Instruction Scope: noteSKILL.md and the scripts instruct the agent to crawl the target site, download PDF files, run OCR (pdf2image + pytesseract), and parse results. This stays within the stated scope. Items worth noting: (1) the workflow can download and OCR many PDFs (bulk network + CPU/io); (2) scripts use /tmp for downloads and at least one script writes to a hardcoded user path (/Users/yujunwang/.openclaw/workspace/...), which is unexpected and should be adjusted before running; (3) SKILL.md expects system dependency poppler (not installed by the skill) and OCR accuracy requires manual verification.
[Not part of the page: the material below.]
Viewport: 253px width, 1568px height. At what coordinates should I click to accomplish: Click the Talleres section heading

No instructions request unrelated local files or environment secrets.
Install Mechanism: okThere is no install spec — it's instruction- and script-based. The package.json lists reasonable Python package dependencies; no remote arbitrary downloads or URL-based installers are invoked by the skill itself. The only higher-risk external dependency is the system package 'poppler' (required by pdf2image), which SKILL.md documents but is a normal native dependency for OCR.
Credentials: okThe skill requires no environment variables, secrets, or credentials. It performs network requests to the stated public government site only. The only surprising environment-like behavior is file writes to /tmp and an unexpected hardcoded path under a specific user home; these grant the skill filesystem persistence of downloaded PDFs and CSV outputs but do not involve unrelated credentials.
Persistence & Privilege: notealways:false and no special privileges requested. The skill writes files (PDFs, CSVs) to disk (mostly /tmp; some scripts use a hardcoded home path). That is normal for this workload but means it will leave downloaded files and OCR outputs on the host if executed. There is no modification of other skills or system-wide configs.